A categorical imperative, on the other hand, unconditionally demands performance of an action for its own sake; it has the form "Do A." An absolute moral demand of this sort gives rise to familiar difficulties: since it expresses moral obligation with the perfect necessity that would directly bind any will uncluttered by subjective inclinations, the categorical imperative must be known a priori; yet it cannot be an analytic judgment, since its content is not contained in the concept of a rational agent as such. The supreme principle of morality must be a synthetic a priori proposition. Leaving its justification for the third section of the Grounding (and the Second Critique), Kant proceeded to a discussion of the content and application of the categorical imperative.


The Categorical Imperative.

Constrained only by the principle of universalizability, the practical reason of any rational being understands the categorical imperative to be: "Act only according to that maxim whereby you can at the same time will that it should become a universal law." That is, each individual agent regards itself as determining, by its decision to act in a certain way, that everyone (including itself) will always act according to the same general rule in the future. This expression of the moral law, Kant maintained, provides a concrete, practical method for evaluating particular human actions of several distinct varieties.

Consider, for example, the case (#2 in the text) of someone who contemplates relieving a financial crisis by borrowing money from someone else, promising to repay it in the future while in fact having no intention of doing so. (Notice that this is not the case of finding yourself incapable of keeping a promise originally made in good faith, which would require a different analysis.) The maxim of this action would be that it is permissible to borrow money under false pretenses if you really need it. But as Kant pointed out, making this maxim into a universal law would be clearly self-defeating. The entire practice of lending money on promise presupposes at least the honest intention to repay; if this condition were universally ignored, the (universally) false promises would never be effective as methods of borrowing. Since the universalized maxim is contradictory in and of itself, no one could will it to be law, and Kant concluded that we have a perfect duty (to which there can never be any exceptions whatsoever) not to act in this manner.

On the other hand, consider the less obvious case (#4 in the text) of someone who lives comfortably but contemplates refusing any assistance to people who are struggling under great hardships. The maxim here would be that it is permissible never to help those who are less well-off than ourselves. Although Kant conceded that no direct contradiction would result from the universalization of such a rule of conduct, he argued that no one could consistently will that it become the universal law, since even the most fortunate among us rightly allow for the possibility that we may at some future time find ourselves in need of the benevolence of others. Here we have only an imperfect duty not act so selfishly, since particular instances may require exceptions to the rule when it conflicts either with another imperfect duty (e.g., when I don't have enough money to help everyone in need) or a perfect duty (e.g., if the only way to get more money would be under a false promise).

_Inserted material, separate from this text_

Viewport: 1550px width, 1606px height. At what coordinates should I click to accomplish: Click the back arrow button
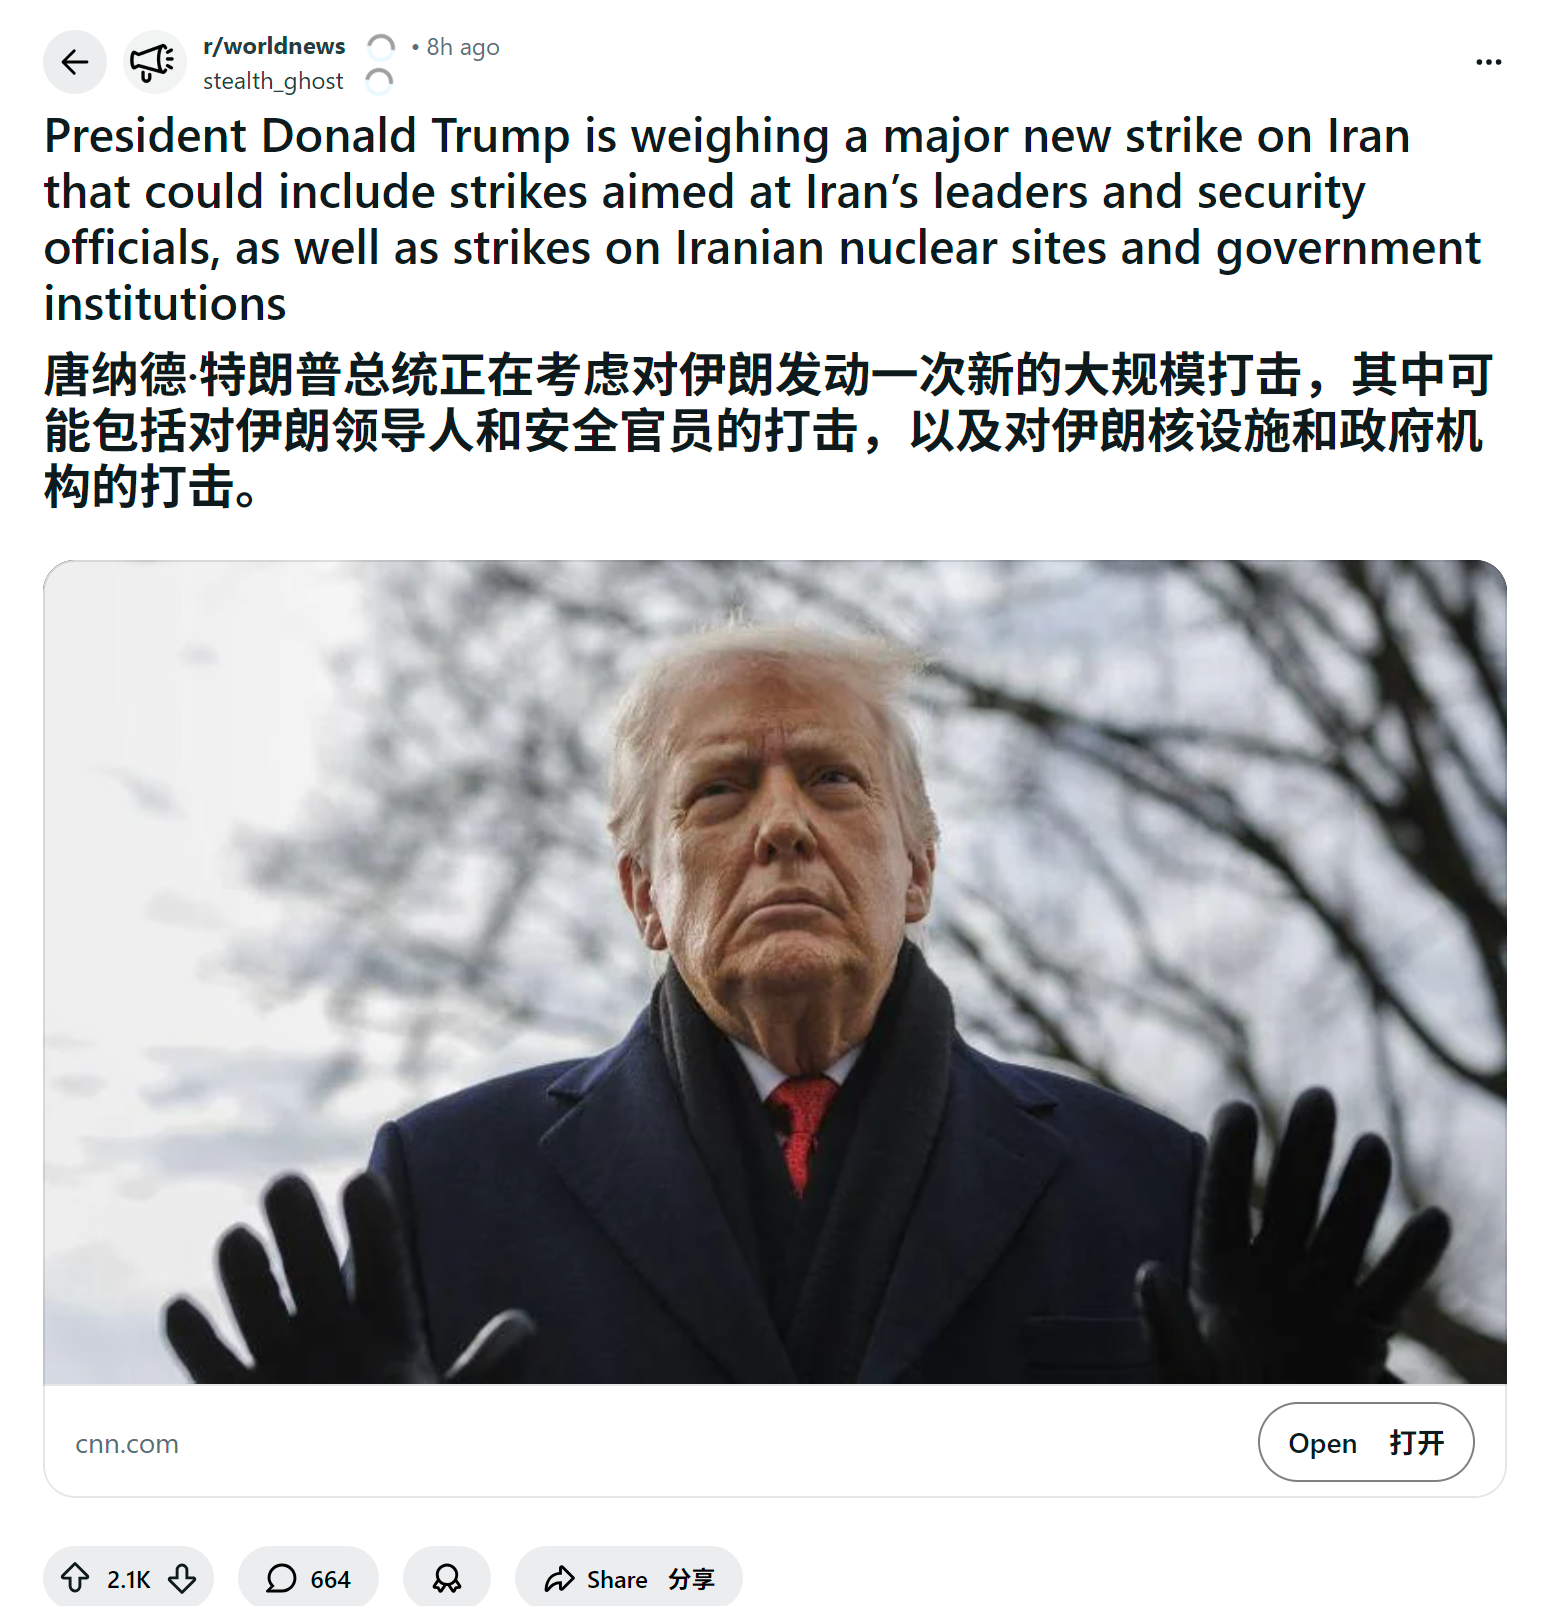[75, 62]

Kant also supposed that moral obligations arise even when other people are not involved. Since it would be contradictory to universalize the maxim of taking one's own life if it promises more misery than satisfaction (#1), he argued, we have a perfect duty to ourselves not to commit suicide. And since no one would will a universalized maxim of neglecting to develop the discipline required for fulfilling one's natural abilities (#3), we have an imperfect duty to ourselves not to waste our talents.

These are only examples of what a detailed application of the moral law would entail, but they illustrate the general drift of Kant's moral theory. In cases of each of the four sorts, he held that there is a contradiction—either in the maxim itself or in the will—involved in any attempt to make the rule under which we act into a universal law. The essence of immorality, then, is to make an exception of myself by acting on maxims that I cannot willfully universalize. It is always wrong to act in one way while wishing that everyone else would act otherwise. (The perfect world for a thief would be one in which everyone else always respected private property.) Thus, the purely formal expression of the categorical imperative is shown to yield significant practical application to moral decisions.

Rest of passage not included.